┌─ EXERCISE DATA

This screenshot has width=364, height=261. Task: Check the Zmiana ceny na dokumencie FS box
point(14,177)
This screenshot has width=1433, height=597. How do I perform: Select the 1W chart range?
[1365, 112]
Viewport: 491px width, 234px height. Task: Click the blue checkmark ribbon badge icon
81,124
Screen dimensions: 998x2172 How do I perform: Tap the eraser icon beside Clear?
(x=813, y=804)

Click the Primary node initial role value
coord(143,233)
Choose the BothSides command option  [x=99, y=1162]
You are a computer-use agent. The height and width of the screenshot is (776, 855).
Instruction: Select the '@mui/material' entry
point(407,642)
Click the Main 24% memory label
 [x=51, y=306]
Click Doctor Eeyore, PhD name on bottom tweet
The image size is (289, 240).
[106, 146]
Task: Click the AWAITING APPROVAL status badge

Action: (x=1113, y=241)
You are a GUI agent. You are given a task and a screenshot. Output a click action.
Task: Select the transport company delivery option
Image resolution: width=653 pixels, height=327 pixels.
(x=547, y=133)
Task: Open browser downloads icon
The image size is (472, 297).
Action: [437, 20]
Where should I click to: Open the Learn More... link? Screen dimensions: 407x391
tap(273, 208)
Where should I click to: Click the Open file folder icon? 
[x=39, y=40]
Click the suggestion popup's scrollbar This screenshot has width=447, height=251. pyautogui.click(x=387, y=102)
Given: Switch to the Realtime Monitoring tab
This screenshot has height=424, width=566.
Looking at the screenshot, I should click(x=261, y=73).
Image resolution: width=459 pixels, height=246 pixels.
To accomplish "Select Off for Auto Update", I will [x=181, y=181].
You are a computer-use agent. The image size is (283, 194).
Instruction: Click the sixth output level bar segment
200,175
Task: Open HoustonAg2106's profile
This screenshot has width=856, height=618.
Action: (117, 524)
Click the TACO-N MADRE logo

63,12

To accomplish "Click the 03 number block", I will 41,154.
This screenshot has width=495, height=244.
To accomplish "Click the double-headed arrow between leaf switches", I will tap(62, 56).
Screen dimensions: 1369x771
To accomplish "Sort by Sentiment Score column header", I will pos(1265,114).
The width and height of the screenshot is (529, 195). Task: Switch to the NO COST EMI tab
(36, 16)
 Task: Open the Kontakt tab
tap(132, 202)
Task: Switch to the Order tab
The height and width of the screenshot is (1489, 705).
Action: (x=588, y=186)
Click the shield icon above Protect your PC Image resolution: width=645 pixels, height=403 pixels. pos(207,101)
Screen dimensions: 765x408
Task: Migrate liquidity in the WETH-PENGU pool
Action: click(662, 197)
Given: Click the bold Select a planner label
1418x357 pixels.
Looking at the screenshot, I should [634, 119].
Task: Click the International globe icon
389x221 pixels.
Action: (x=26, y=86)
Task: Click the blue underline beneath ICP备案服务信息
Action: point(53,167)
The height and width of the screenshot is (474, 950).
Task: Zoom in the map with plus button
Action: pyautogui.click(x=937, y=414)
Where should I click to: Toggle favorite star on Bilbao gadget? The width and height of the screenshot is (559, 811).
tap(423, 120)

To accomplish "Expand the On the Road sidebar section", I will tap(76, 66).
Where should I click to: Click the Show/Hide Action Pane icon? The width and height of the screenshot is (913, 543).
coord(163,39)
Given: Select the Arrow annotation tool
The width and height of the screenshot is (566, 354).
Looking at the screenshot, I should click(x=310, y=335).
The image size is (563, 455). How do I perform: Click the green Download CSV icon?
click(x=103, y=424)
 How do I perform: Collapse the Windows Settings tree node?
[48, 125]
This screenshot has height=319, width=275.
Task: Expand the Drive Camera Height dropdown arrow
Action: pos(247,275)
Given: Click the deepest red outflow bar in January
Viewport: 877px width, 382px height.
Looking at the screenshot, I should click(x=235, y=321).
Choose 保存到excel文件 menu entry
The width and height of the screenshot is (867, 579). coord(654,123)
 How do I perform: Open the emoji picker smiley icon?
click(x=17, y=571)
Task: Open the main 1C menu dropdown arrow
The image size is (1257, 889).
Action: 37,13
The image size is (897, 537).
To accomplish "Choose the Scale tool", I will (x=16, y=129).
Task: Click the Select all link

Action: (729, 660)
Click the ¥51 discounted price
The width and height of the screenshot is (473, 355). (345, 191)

└─

> [AIM OF THE EXERCISE]: If a line in the records includes "option", it counts toward the total; report that total by itself.

> [OUTPUT OF THE TASK]: 2